• [Data supplied]
- - -

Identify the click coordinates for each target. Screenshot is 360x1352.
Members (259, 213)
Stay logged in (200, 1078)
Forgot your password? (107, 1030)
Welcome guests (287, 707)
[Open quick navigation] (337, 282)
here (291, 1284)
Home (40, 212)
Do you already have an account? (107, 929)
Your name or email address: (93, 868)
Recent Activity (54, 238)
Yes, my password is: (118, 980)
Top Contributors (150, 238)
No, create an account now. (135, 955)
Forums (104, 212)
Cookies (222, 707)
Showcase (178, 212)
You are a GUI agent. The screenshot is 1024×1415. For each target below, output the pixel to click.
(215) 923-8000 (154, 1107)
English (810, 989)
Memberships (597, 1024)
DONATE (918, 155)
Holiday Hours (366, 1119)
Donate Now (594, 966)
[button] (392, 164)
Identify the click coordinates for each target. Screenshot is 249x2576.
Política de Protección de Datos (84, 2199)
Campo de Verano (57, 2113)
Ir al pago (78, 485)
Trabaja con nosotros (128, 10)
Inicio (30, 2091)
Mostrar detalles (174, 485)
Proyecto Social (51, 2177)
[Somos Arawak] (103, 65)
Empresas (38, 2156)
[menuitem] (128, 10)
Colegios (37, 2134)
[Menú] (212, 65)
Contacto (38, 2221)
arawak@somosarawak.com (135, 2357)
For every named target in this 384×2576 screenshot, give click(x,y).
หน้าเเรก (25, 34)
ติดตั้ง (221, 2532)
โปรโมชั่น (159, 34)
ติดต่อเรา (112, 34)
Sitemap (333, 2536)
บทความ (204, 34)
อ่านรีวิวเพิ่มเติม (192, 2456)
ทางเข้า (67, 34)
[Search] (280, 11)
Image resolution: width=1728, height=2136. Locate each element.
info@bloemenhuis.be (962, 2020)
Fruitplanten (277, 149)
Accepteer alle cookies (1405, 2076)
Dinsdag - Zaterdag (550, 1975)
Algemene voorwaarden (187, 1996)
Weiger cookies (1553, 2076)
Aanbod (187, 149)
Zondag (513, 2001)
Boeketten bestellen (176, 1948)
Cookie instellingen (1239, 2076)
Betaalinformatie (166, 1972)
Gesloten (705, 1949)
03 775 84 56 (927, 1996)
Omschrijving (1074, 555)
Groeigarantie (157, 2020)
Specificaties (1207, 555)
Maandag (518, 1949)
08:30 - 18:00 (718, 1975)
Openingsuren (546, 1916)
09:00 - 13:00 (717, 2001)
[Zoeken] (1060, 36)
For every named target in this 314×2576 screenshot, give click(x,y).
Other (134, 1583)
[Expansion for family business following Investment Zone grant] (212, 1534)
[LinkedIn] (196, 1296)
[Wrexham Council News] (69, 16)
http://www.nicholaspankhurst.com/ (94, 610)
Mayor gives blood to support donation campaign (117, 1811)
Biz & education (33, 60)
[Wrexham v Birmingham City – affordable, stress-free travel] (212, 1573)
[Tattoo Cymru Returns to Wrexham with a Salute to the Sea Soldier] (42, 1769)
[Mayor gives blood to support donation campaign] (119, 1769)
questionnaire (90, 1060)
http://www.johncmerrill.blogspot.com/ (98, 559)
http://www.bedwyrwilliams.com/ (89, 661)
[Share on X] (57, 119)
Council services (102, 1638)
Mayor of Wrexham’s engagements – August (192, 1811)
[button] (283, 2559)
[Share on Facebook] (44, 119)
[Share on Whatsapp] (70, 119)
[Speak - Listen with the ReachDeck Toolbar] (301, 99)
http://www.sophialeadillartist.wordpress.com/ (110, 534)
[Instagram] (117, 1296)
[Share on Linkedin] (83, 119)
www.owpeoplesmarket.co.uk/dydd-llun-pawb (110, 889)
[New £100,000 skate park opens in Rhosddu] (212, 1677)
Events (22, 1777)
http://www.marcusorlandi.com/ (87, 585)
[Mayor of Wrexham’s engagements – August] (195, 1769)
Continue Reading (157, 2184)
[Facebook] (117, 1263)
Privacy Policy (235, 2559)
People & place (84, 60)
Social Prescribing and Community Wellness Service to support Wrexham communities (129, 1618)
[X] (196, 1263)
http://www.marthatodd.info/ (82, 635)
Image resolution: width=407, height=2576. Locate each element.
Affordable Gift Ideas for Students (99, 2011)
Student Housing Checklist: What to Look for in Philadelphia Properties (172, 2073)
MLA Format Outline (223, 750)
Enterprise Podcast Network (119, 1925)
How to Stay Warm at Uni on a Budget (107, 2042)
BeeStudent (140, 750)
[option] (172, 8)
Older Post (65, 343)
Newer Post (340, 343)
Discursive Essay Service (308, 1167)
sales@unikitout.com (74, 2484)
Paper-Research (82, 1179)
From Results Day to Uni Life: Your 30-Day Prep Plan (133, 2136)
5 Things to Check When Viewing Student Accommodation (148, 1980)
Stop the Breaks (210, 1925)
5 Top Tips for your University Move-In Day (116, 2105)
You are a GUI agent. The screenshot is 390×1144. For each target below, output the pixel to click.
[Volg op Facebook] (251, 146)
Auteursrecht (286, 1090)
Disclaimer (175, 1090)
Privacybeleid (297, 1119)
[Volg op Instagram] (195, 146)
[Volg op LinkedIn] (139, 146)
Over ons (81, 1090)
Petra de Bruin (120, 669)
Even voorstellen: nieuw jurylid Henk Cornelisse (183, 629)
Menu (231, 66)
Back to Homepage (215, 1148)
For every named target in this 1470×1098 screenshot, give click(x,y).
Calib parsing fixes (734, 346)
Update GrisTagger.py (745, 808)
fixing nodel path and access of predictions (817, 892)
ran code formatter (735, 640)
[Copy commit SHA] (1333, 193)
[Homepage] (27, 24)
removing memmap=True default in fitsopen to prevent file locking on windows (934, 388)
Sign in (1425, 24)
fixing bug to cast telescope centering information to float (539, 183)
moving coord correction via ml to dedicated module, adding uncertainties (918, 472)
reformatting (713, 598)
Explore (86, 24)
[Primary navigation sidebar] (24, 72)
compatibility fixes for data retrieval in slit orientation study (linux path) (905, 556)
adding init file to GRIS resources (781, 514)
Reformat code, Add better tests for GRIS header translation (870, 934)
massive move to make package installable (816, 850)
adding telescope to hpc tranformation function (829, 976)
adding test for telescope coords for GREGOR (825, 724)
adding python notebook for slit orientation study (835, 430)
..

- - -

• [Work request] Using the entries above, extract exactly the span from the line with "Even voorstellen: nieuw" to the line with "fixing bug to", both lines included; leave out everything else.

• [Finished task]
Even voorstellen: nieuw jurylid Henk Cornelisse (183, 629)
Menu (231, 66)
Back to Homepage (215, 1148)
For every named target in this 1470×1098 screenshot, give click(x,y).
Calib parsing fixes (734, 346)
Update GrisTagger.py (745, 808)
fixing nodel path and access of predictions (817, 892)
ran code formatter (735, 640)
[Copy commit SHA] (1333, 193)
[Homepage] (27, 24)
removing memmap=True default in fitsopen to prevent file locking on windows (934, 388)
Sign in (1425, 24)
fixing bug to cast telescope centering information to float (539, 183)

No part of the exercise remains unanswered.